Syracuse is the place to go to visit a museum on the canals and commercial shipping lanes of the Great Lakes, but go to Toledo‘s National Museum of the Great Lakes for additional learning about the culture and histories around the Great Lakes.
Circumnavigating the eastern lakes should really be one giant road trip, but I had to separate them into two trips, one around Lake Ontario and another around Lake Erie and the southern tip of Lake Huron, due to border closures. One-fifth of the world’s freshwater is stored in the lakes and they create their own weather patterns. Even the smallest of the five lakes is bigger than some countries.
The SS Colonel James M. Schoonmaker berthed outside was the longes ship of the Great Lakes at 617 feet. It is 64 feet wide so it fits snugly through the locks at Sault Ste. Marie.
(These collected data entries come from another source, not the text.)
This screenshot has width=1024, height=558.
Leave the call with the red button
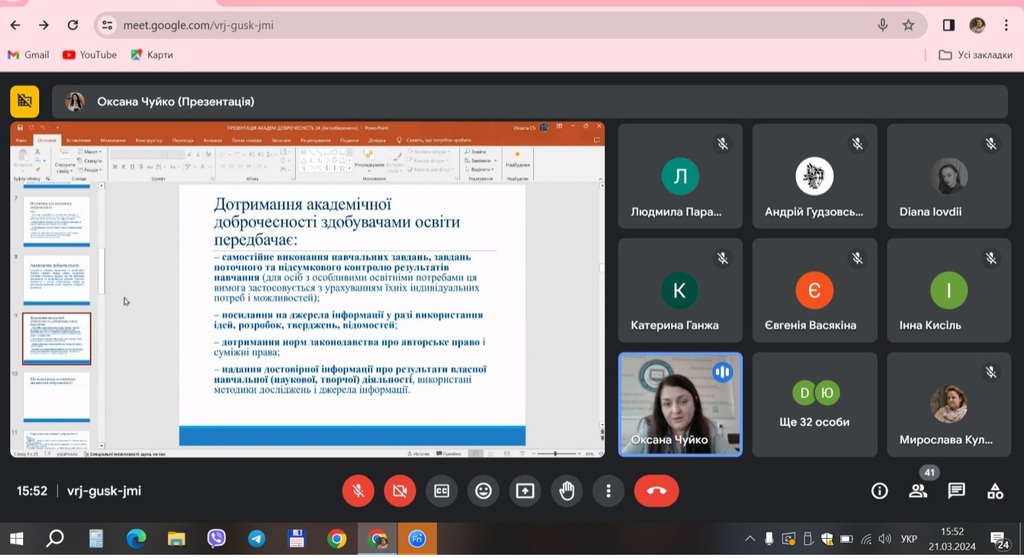coord(656,490)
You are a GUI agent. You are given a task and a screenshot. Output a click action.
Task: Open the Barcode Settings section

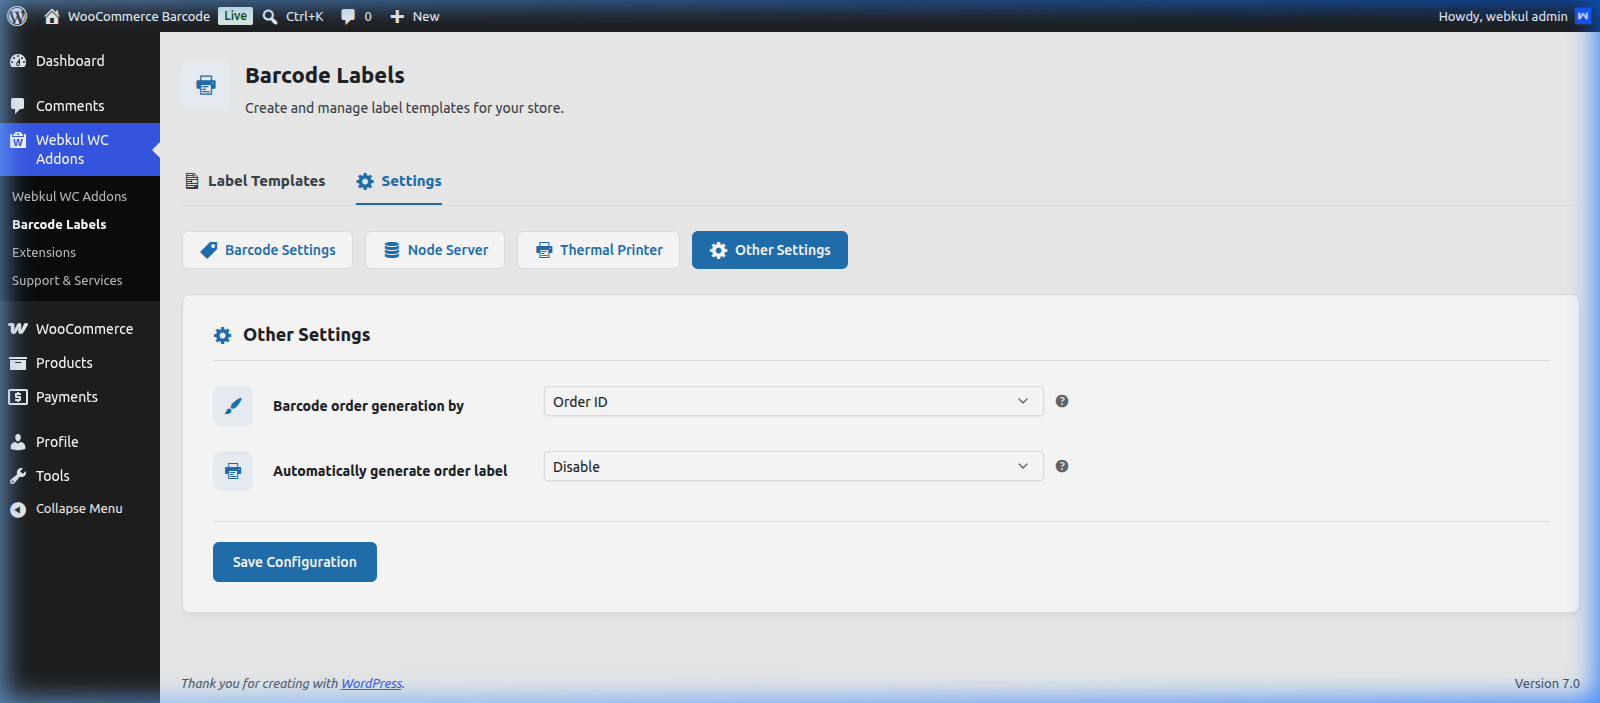[267, 250]
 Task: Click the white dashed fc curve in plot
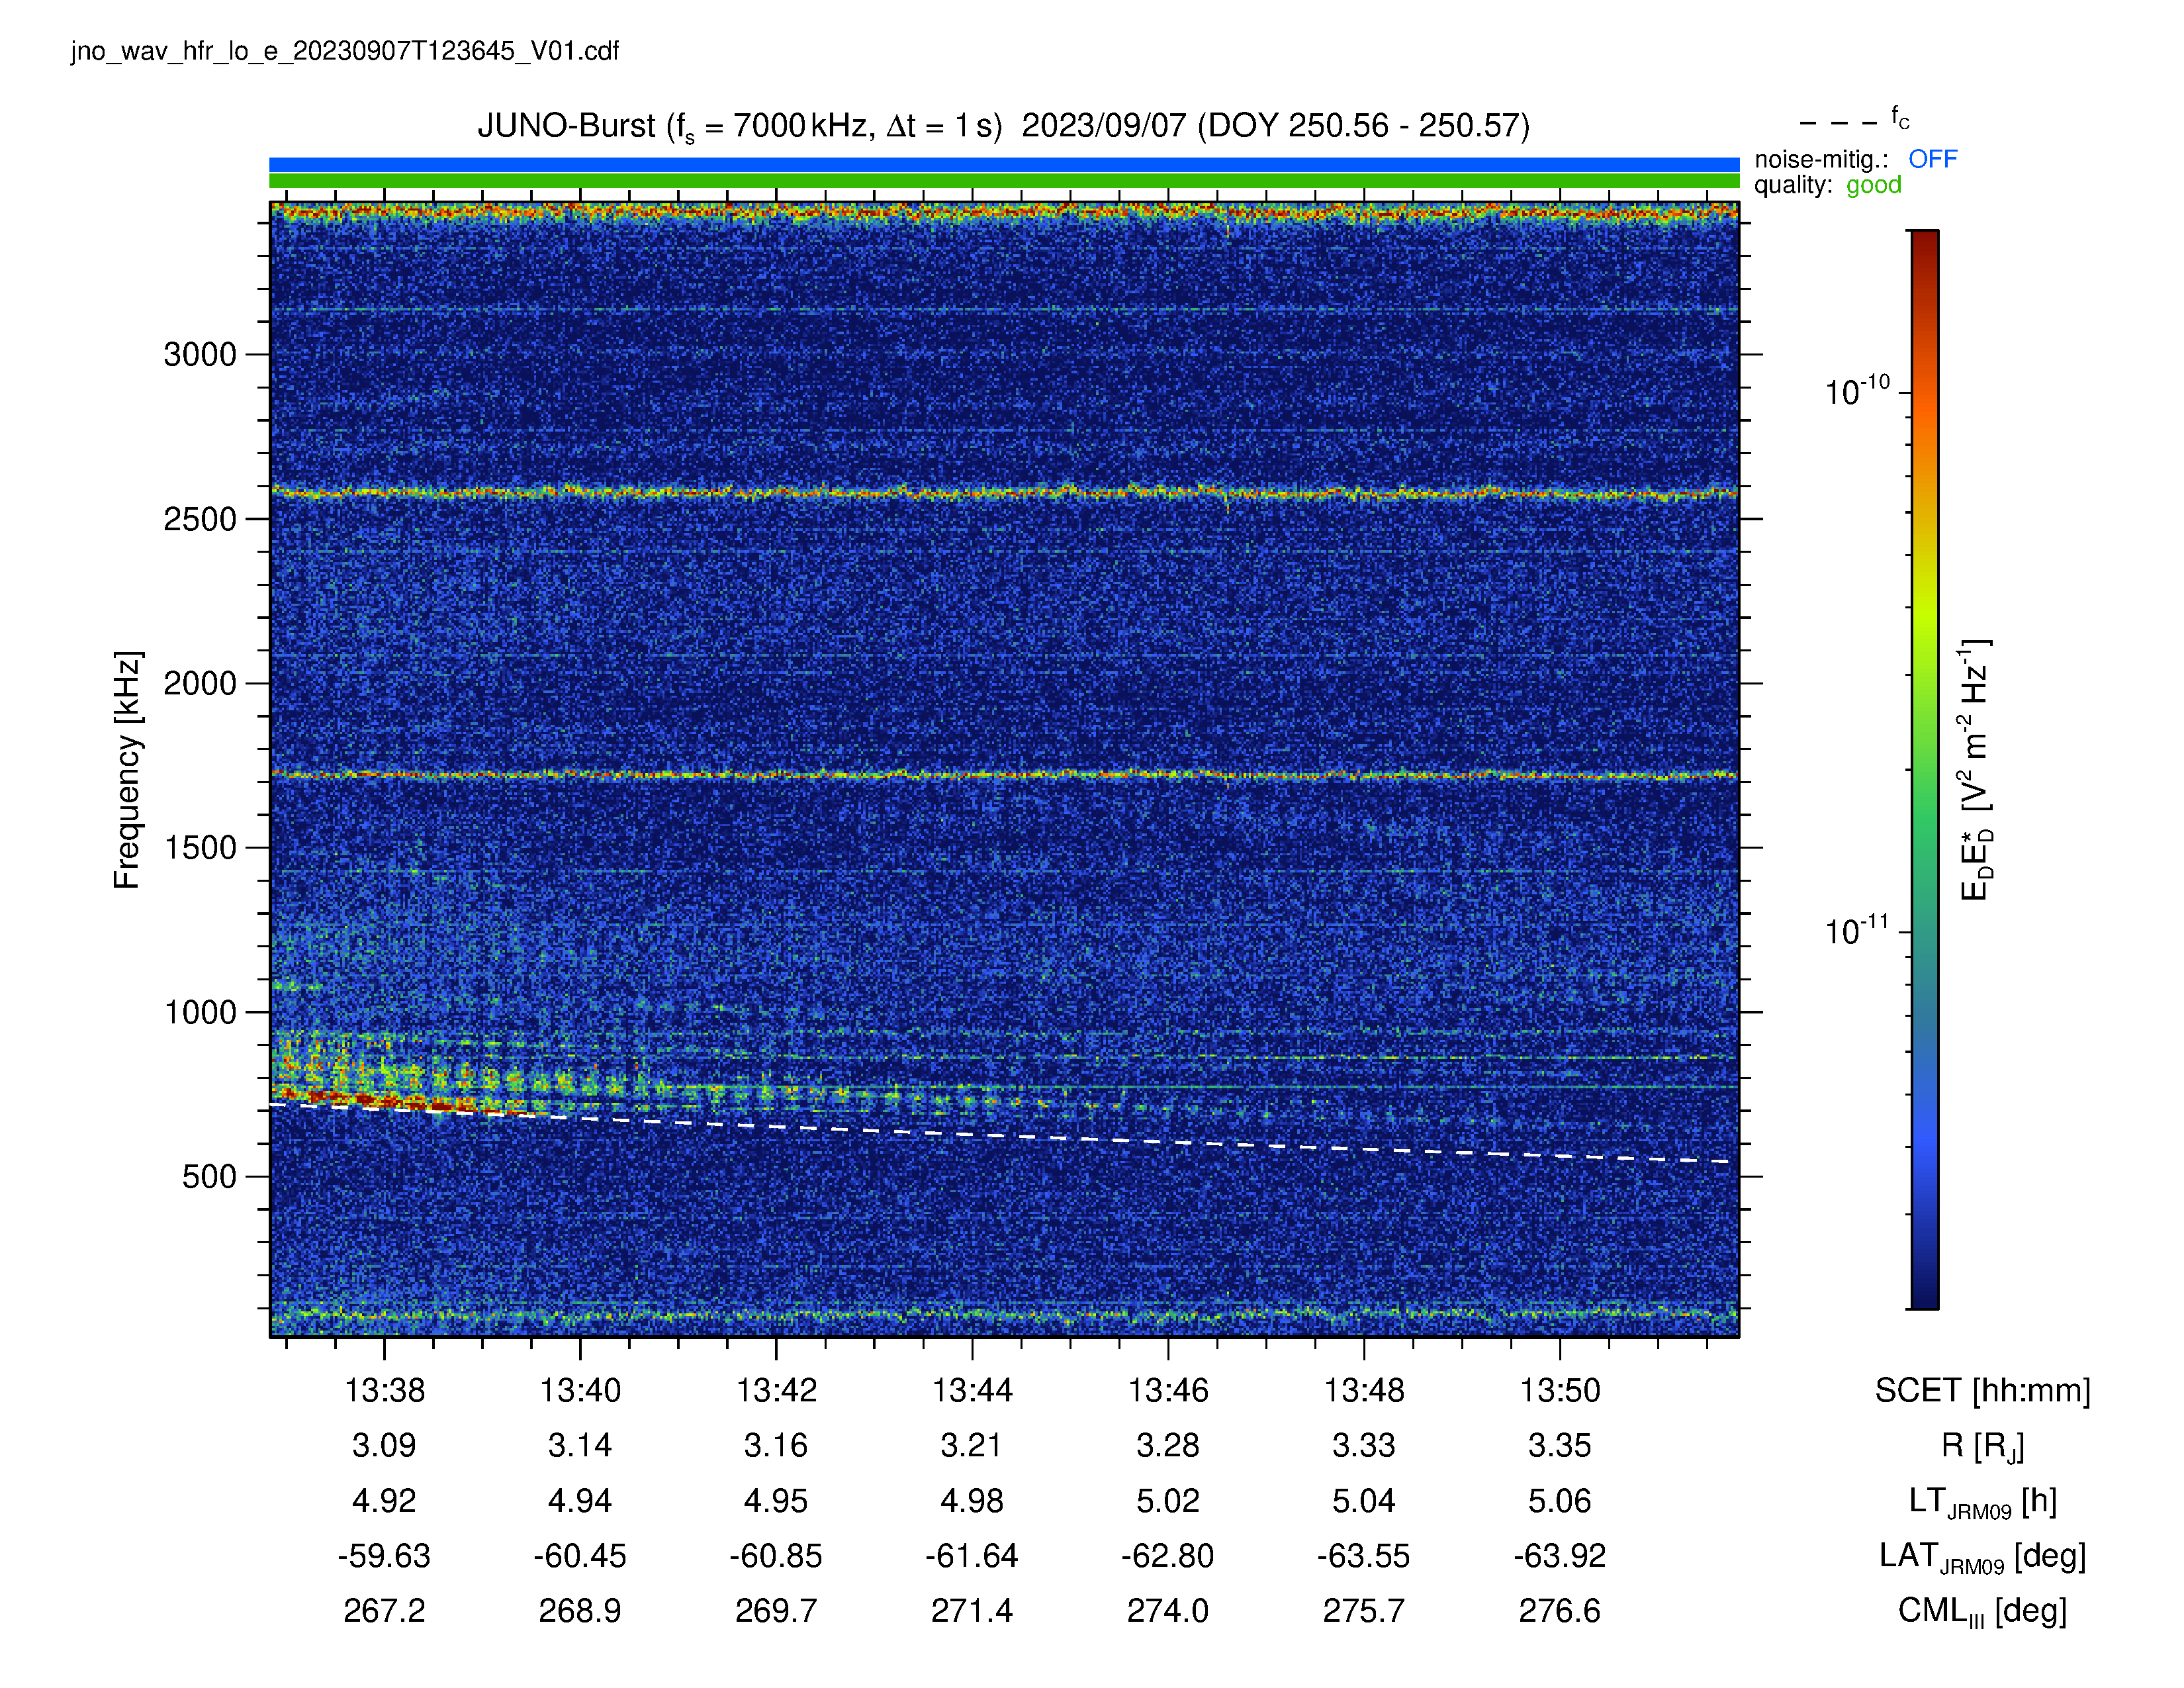(1000, 1136)
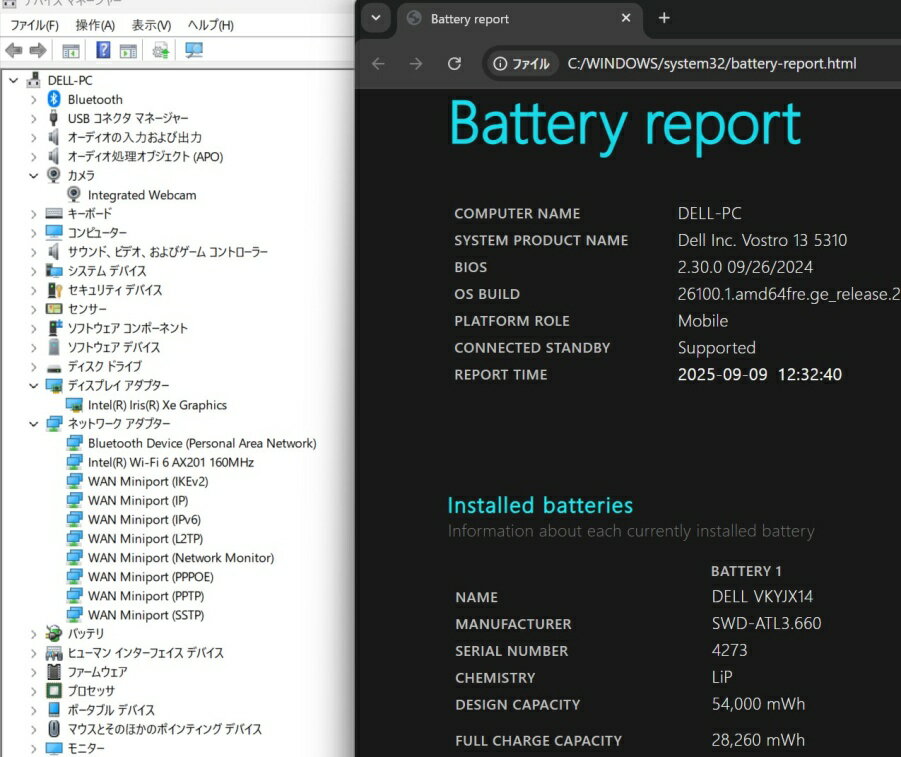Select Intel(R) Iris(R) Xe Graphics adapter
Screen dimensions: 901x757
tap(157, 405)
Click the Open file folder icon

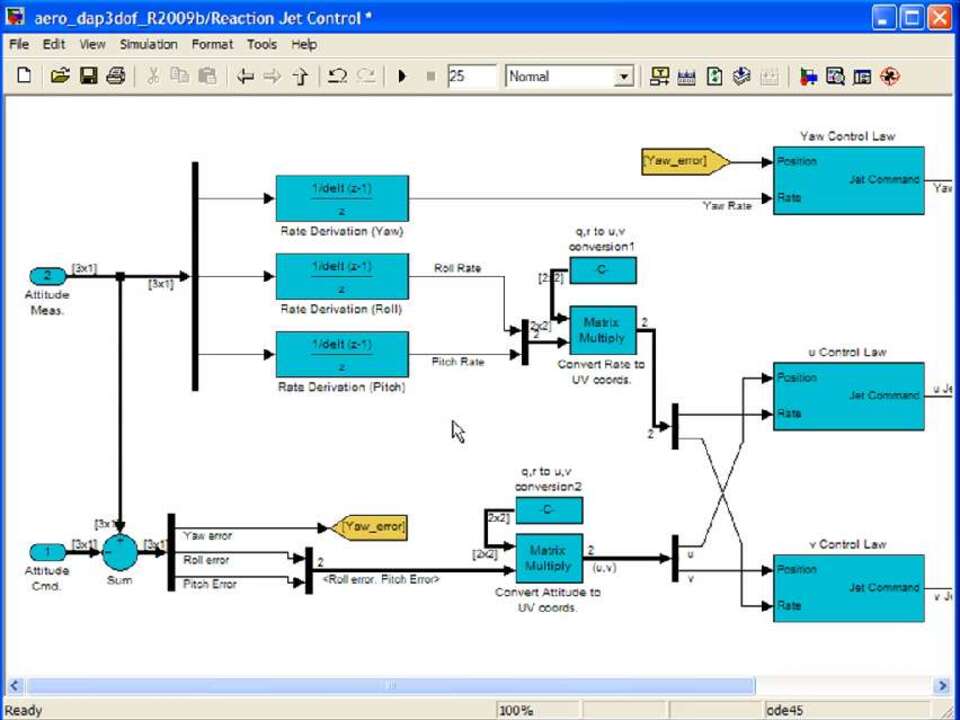coord(60,76)
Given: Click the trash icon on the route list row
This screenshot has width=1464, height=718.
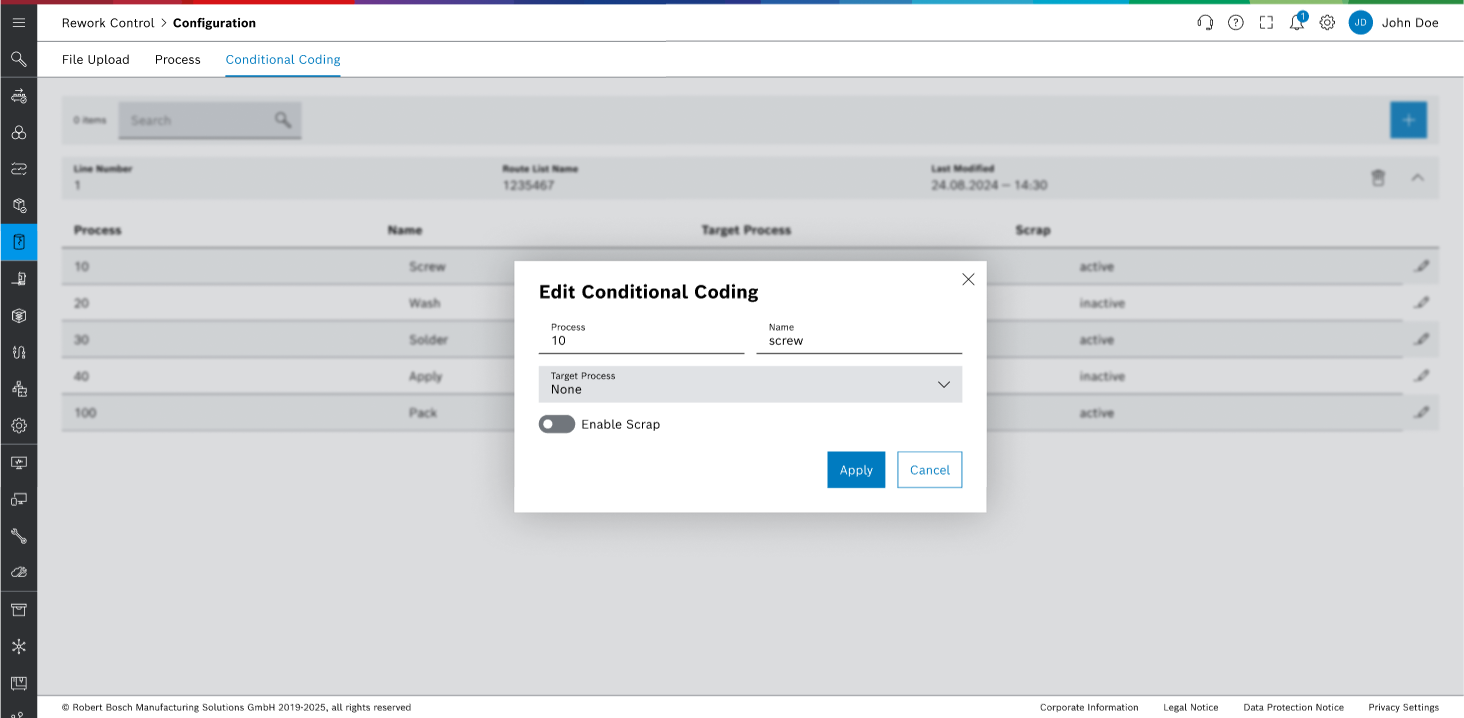Looking at the screenshot, I should click(x=1379, y=178).
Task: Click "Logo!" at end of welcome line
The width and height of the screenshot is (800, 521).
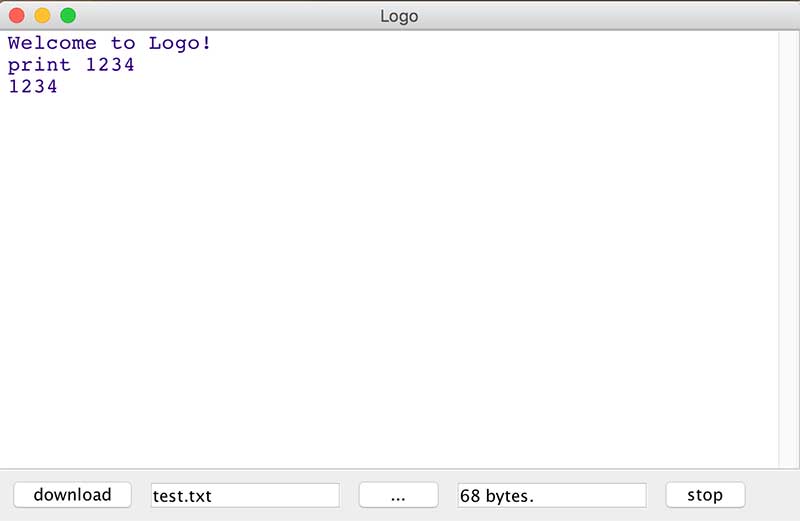Action: pyautogui.click(x=180, y=43)
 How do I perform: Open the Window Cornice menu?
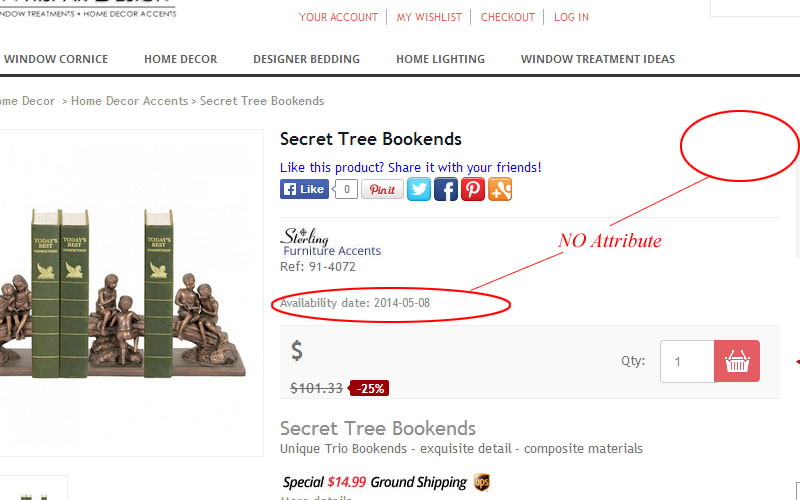(x=56, y=59)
It’s included in museum admission during summer.
Lake Huron was the first to be explored by Europeans and formed by retreating glaciers from the last ice age. Lake Michigan is longitudinal in orientation with latitudinal winds, making it the deadliest of the five lakes – third of all wrecks on the lakes happen in Lake Michigan. Lake Erie was the last to be explored by Europeans and used to smuggle alcohol in the 1920s. Lake Superior saw the most shipping activity related to minerals such as copper and iron ore to help North America industrialize. Lake Ontario was segregated from the rest of the lakes by Niagara Falls until the Welland Canal was built in the 1830s, but it is the only lake with a direct connection to the Atlantic via the St. Lawrence River.
Carnegie, Rockefeller, and Ford all built fleets of ships to transport industrial materials around the lakes. The Ford Rouge Factory even has a dock for ships to directly offload materials for car manufacturing. Later, the shipbuilders on the Great Lakes produced 431 hulls for WWI, mostly smaller ships.